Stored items
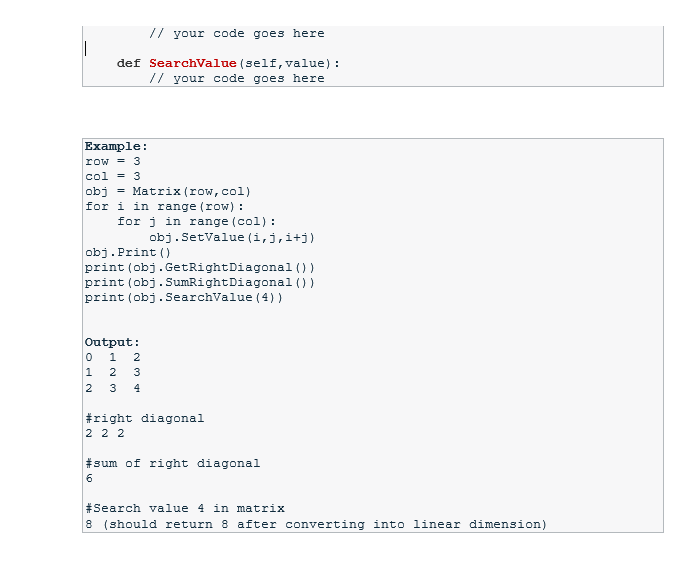Click the SearchValue method name in red
This screenshot has height=563, width=697.
click(x=192, y=64)
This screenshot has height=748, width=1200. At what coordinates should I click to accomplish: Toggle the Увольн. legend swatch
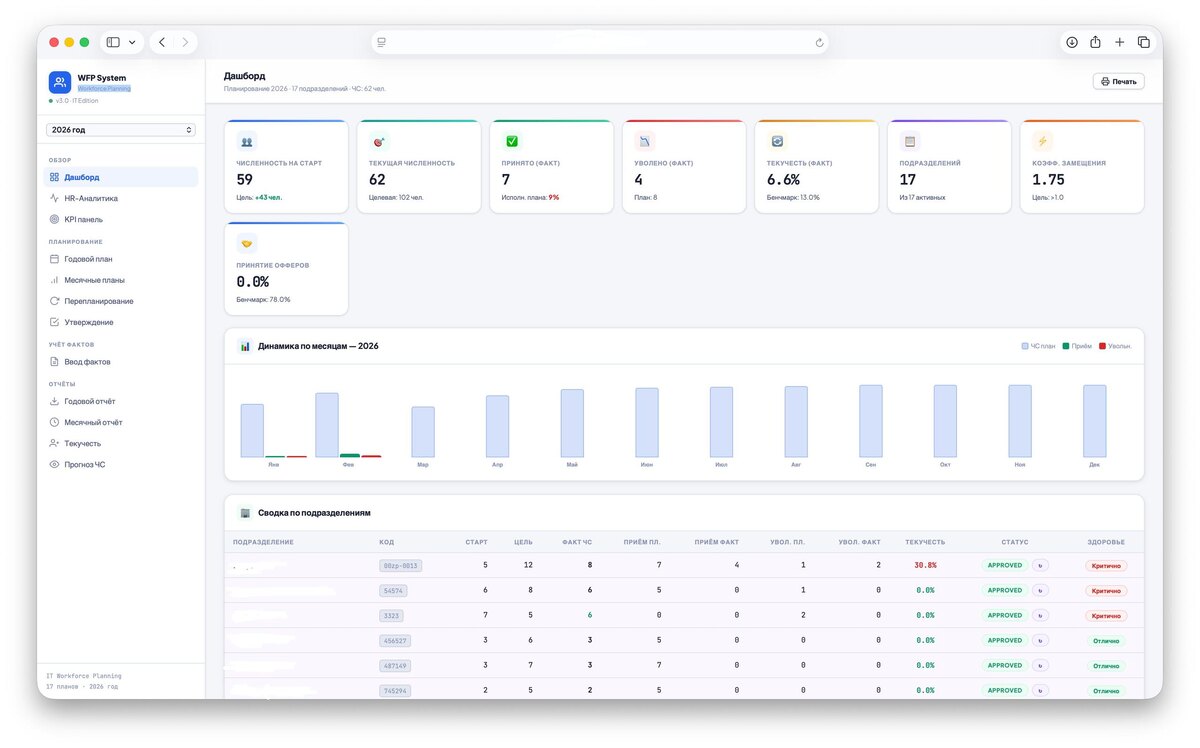click(x=1102, y=346)
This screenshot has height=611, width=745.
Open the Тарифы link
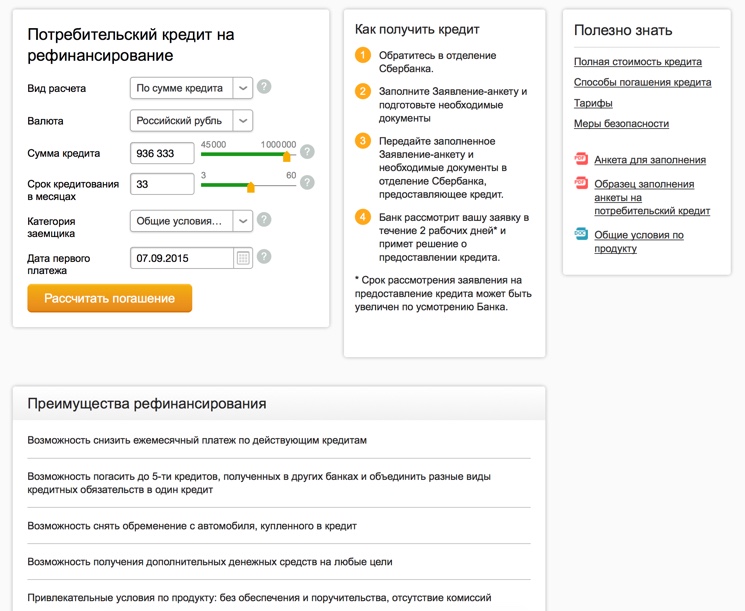coord(593,103)
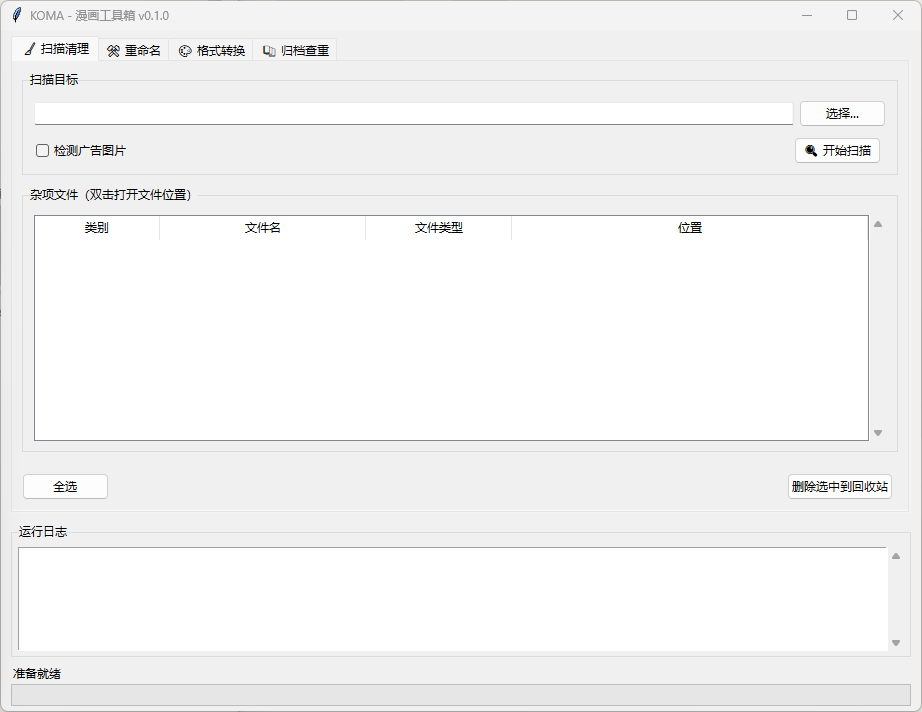Click the 全选 button
The height and width of the screenshot is (712, 922).
pos(65,487)
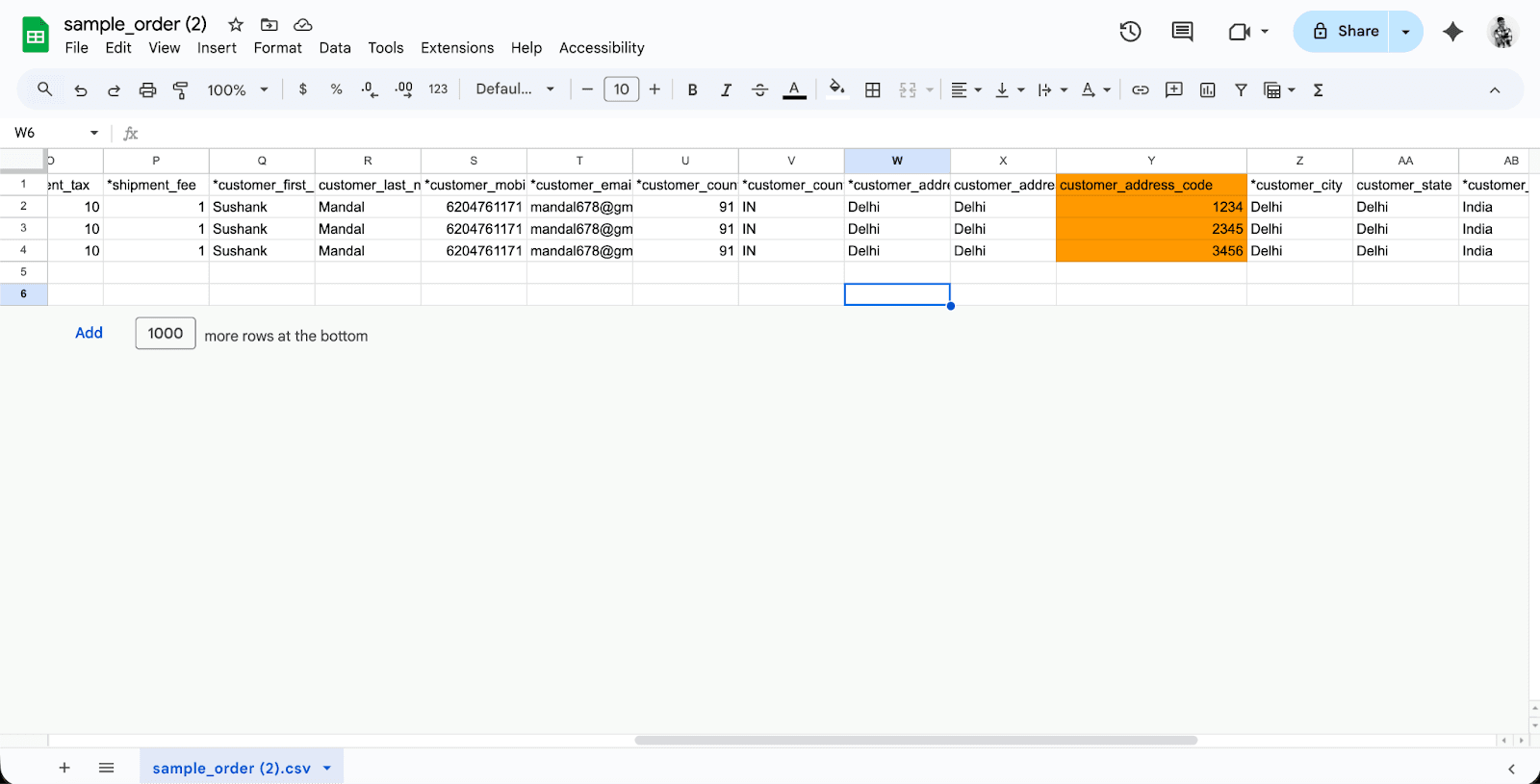Click the row count input field
This screenshot has height=784, width=1540.
tap(166, 333)
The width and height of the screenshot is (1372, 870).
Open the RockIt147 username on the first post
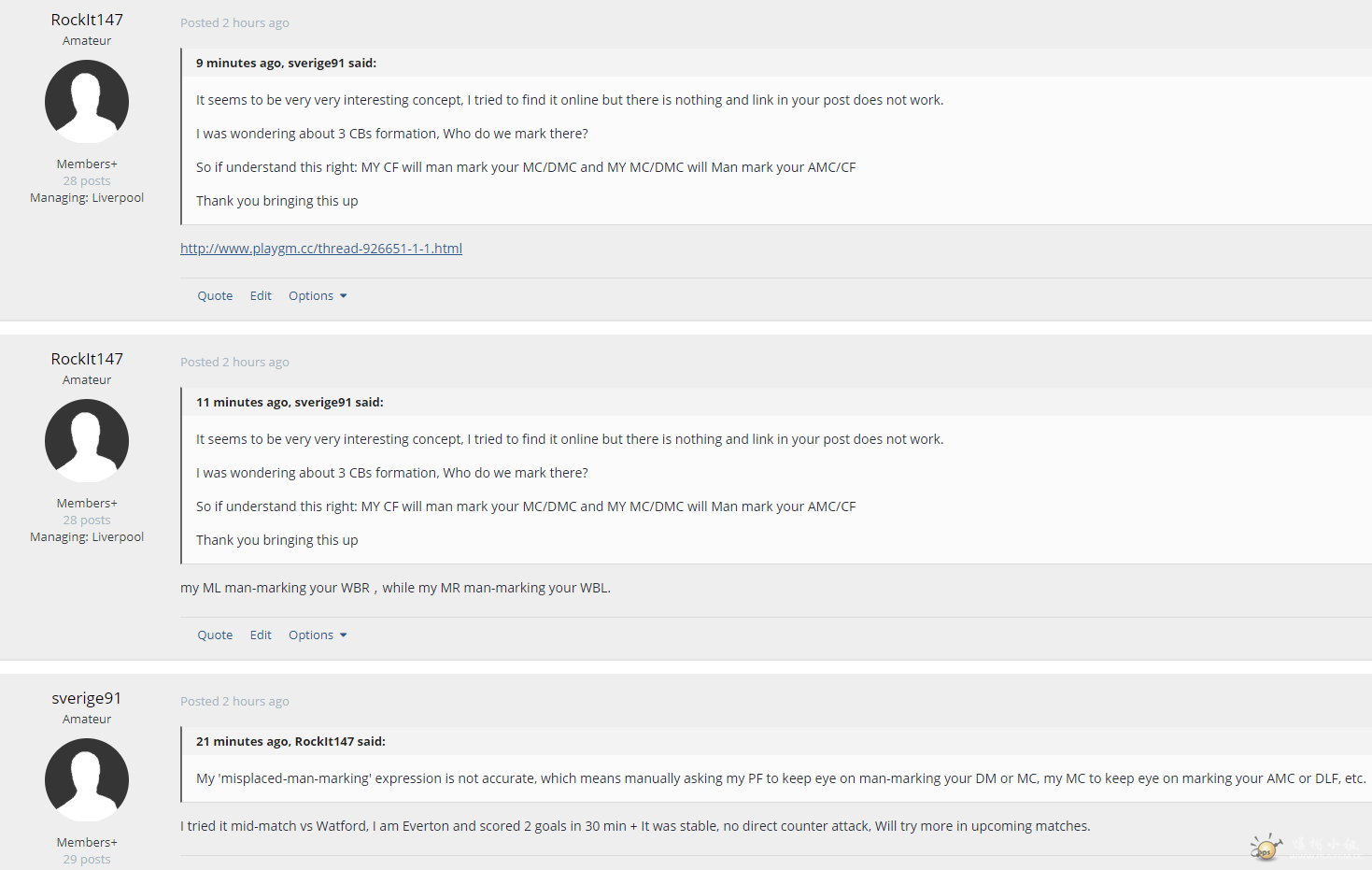click(x=87, y=20)
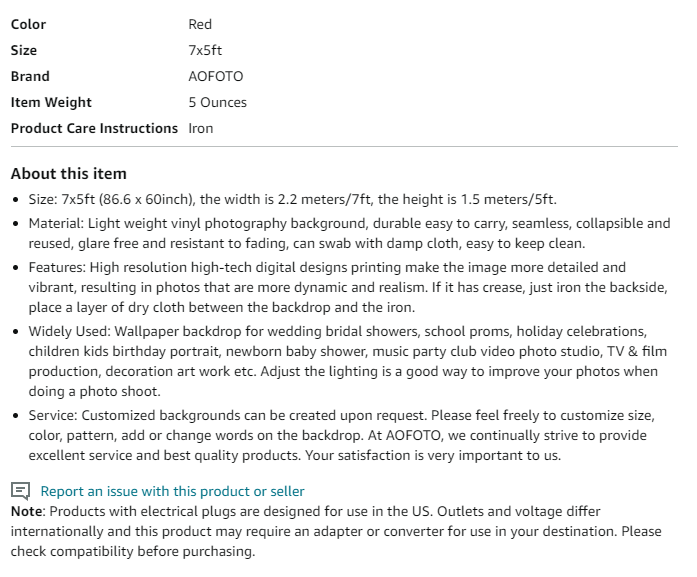Click the About this item heading

click(69, 173)
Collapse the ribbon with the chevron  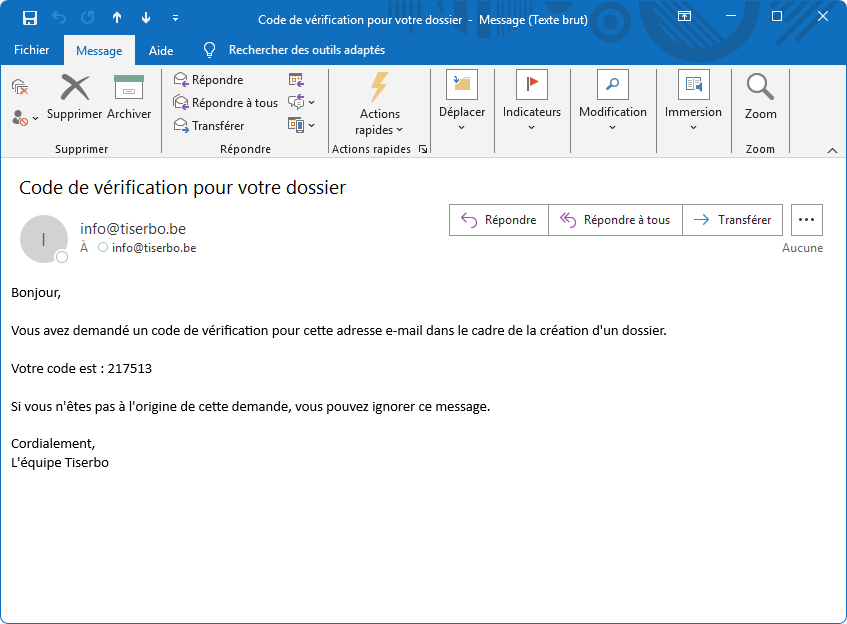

▶ **What you should do**: Excluding all pictures, print exactly and only the lines from the line with "The width and" through the end of the records above, both ends included.

▶ **Written solution**:
The width and height of the screenshot is (1372, 870).
Open the RockIt147 username on the first post
click(x=87, y=20)
Click the About this item heading

click(69, 173)
Collapse the ribbon with the chevron  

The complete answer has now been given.